• U.S.

The New Pictures, Oct. 4, 1948

4 minute read
TIME

The Luck of the Irish (20th Century-Fox) burdens a pleasant little comedy with a forbiddingly sticky title. The movie is just about as sham as most shamrock tales, but, with one exception, it is presented with taste and ingenuity. The exception: sequences taking place in Ireland are smeared with a green tint that displays the world as through a shower curtain.

Like the same studio’s Miracle on 34th Street, the new picture is a fantasy in which a pixie (well played by Cecil Kellaway) takes sides in a conflict between two oversimplified sets of values. The conflict involves Newsman Tyrone Power, who must choose between Good (writing as he pleases for “nickels and dimes” and marrying lovely Anne Baxter) and Evil (selling out to New York Publishing Tycoon Lee J. Cobb and his predatory daughter, Jayne Meadows).
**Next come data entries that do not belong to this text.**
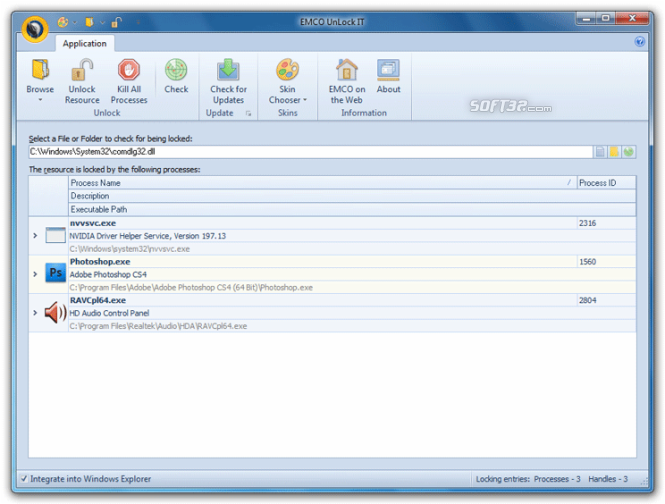Sort by Process Name column header

click(320, 183)
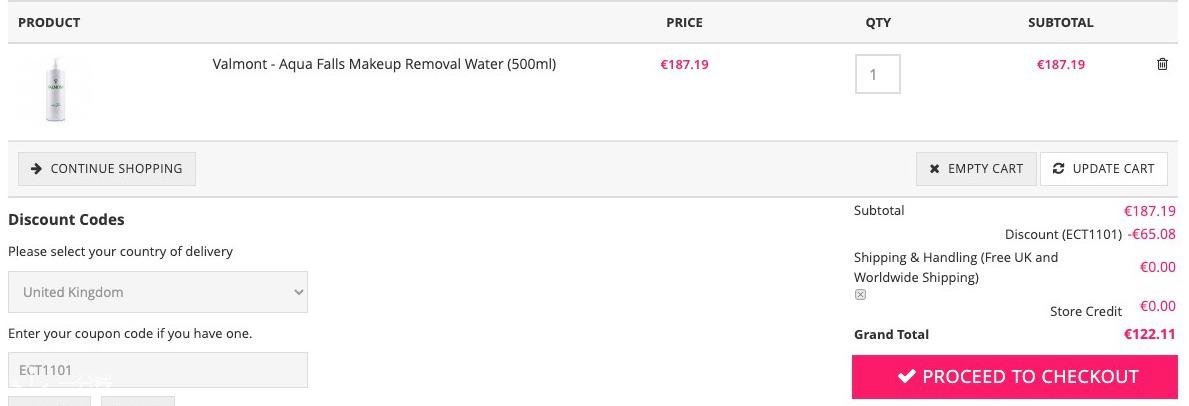Click the PRODUCT column header
The height and width of the screenshot is (406, 1189).
tap(49, 23)
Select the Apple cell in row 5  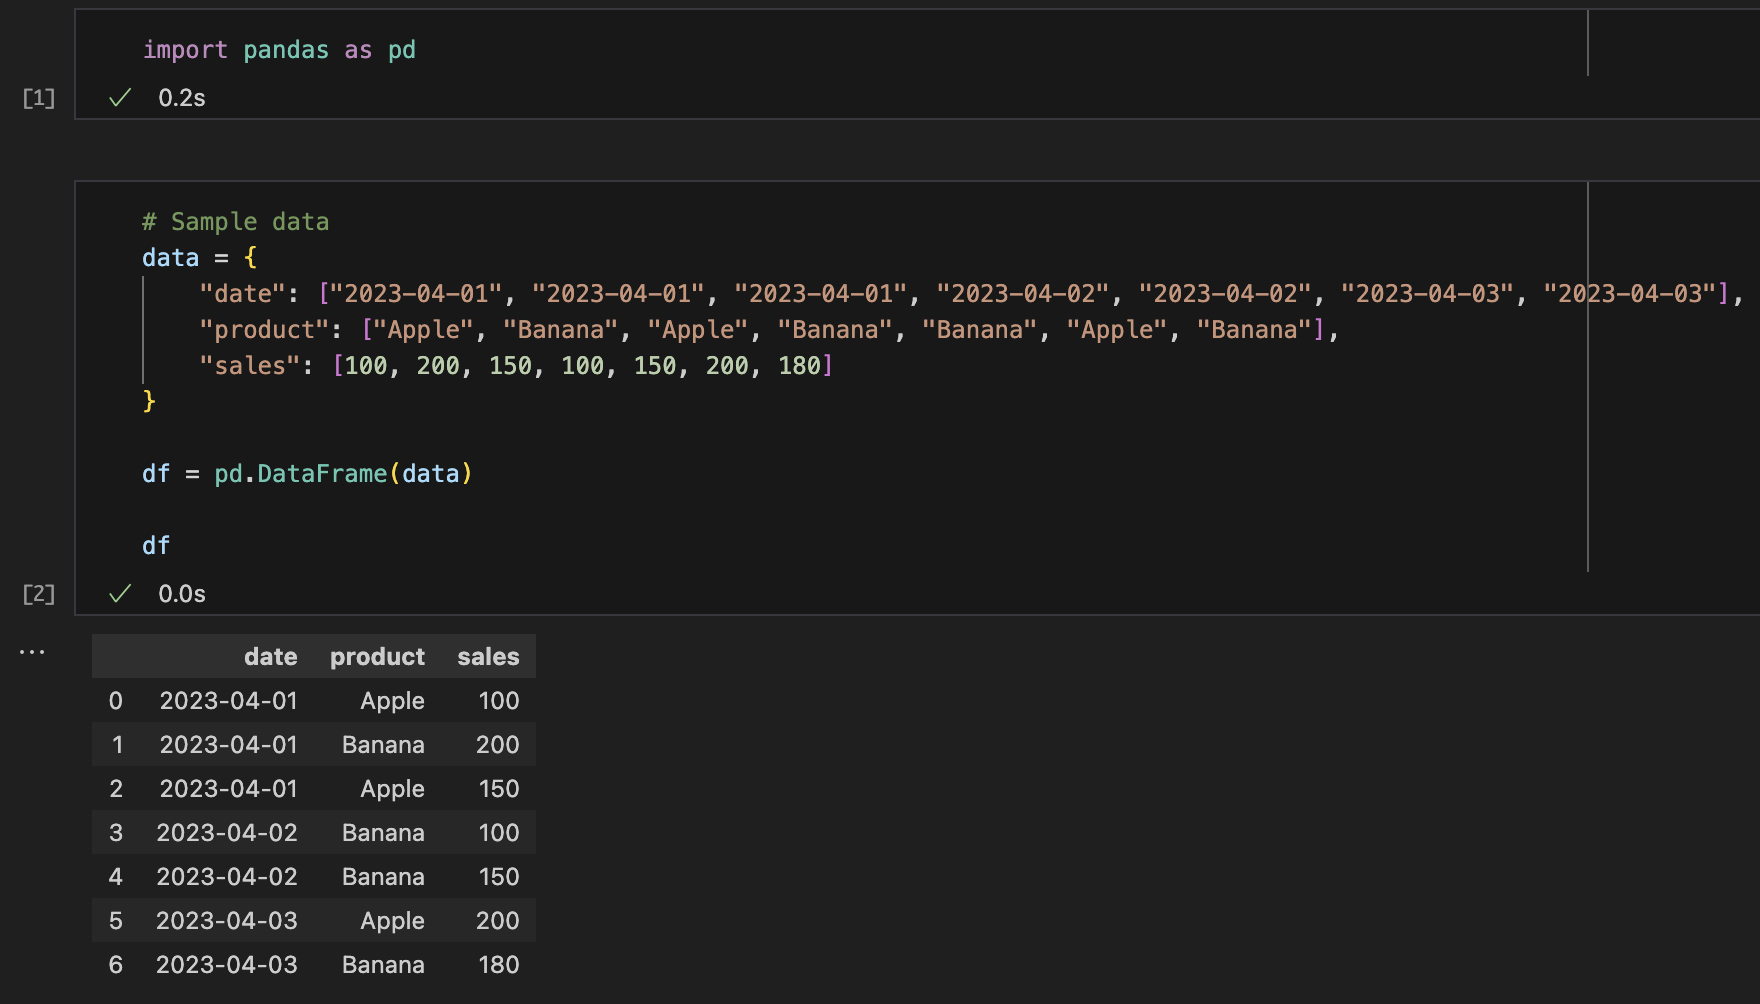392,921
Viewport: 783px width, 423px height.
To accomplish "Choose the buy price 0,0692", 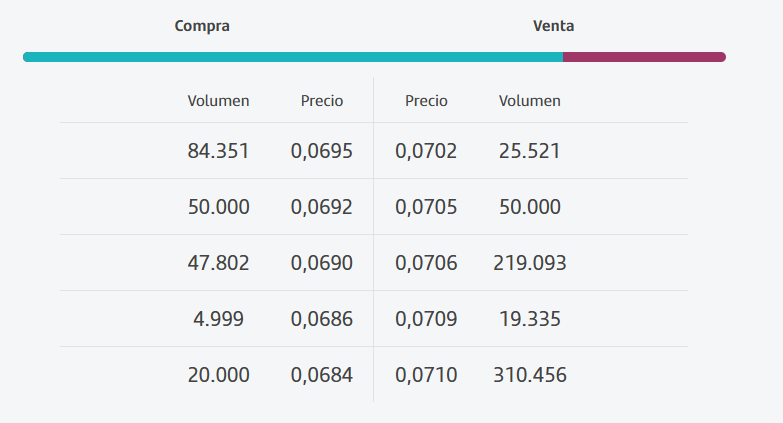I will pyautogui.click(x=322, y=207).
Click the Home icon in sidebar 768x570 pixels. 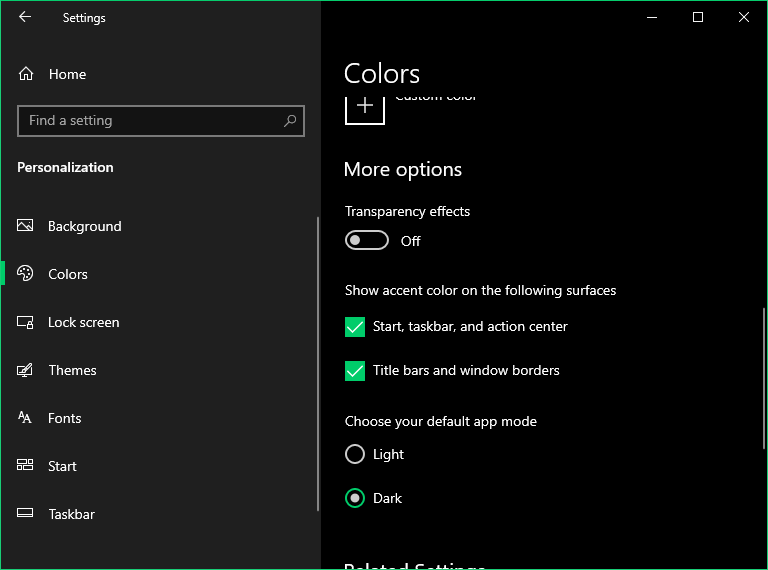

Any leprechaun knows the difference between good & evil, but it takes some time for a stuffy hero to figure it out.

This picture, like Miracle, creates conviction by a deadpan treatment of fantasy — and works its miracles with a minimum of photographic hocuspocus.

Larceny (Universal-International) is as slick as the two con men (John Payne and Dan Duryea) who set out to fleece a pretty, not very bright war widow (Joan Caulfield). Their plot is to persuade the lady to finance a youth center as a war memorial to her hero-husband—or rather, as a paid-up charity benefit for themselves. Their dastardly scheme is clicking along like the southbound express when it develops a hotbox. Payne is far too successful as a lady-killer. He has a hard time convincing the widow that he is not part of the memorial package he is trying to sell, and he cannot escape the relentless pursuit of a gun moll named Tory (Shelley Winters).

Neither of the girls gets him, and Miss Winters gets nothing, finally, but a lead slug in her midriff. But not before her shrewd playing has made Tory a wench to be remembered. Larceny ends on a sad note, because sharp direction and dialogue have made its crooks into likable lads who seem to be getting a raw deal. This medium-budget picture’s brisk, realistic details may make its manufacturers a tidy profit.

In the past year Shelley Winters, 26, has made solid hits in two successive pictures. The other was A Double Life, in which she played the waitress who got strangled. She is no longer regarded as just another cute platinum blonde: she has graduated into the actress category. Her bosses speak hopefully of “an amalgam of Harlow and Lombard,” and are billing her as “the blonde bombshell.” If she is not as bold as Harlow nor as brittle as Lombard, she is frequently as bouncy as Betty Hutton and as breezy as Grable. Even in repose, she is still a nifty blonde (5 ft. 4 in.) with bright, blue eyes.

Her parts in two unreleased films are also villainous. In her career of screen wickedness, she has already been strangled, shot, run over by a car and sentenced to prison (as a bad girl must be).

Shelley was born in East St. Louis, Ill., went through Thomas Jefferson High School in Brooklyn, modeled in Manhattan’s garment district, had a fling at musi-comedy and horse operas. In Larceny, she worked with a young director (George Sherman) and two writers fresh from radio (Herbert Margolis and Louis Morheim) who let her try Tory her own way. She gave it a strong blend of sex, humor, loneliness and desperation. A fair percentage of males in any audience might be scared of Tory, but few would run away.

An Innocent Affair (United Artists) is one of those involved marital farces that would not last five minutes if all the principals stopped rushing around just long enough to use their heads. A young advertising executive (Fred MacMurray) is having wife trouble because he spends too many nights on the ad account of a “Mr. Fraser,” who happens to be Mrs. Fraser (Louise Allbritton) and an old flame at that. This not improbable situation gets out of hand when the wife (Madeleine Carroll) plans to test her spouse’s jealousy. She hires an actor to flirt with her at a nightclub; the actor’s agent tips off the husband in advance; an unsuspecting tobacco tycoon (Charles “Buddy” Rogers) sits at the wrong table; and so on.

MacMurray, who has a fair gift for comedy, is wasted on this buffoonery, and the harsh camera work on Madeleine Carroll almost smacks of persecution.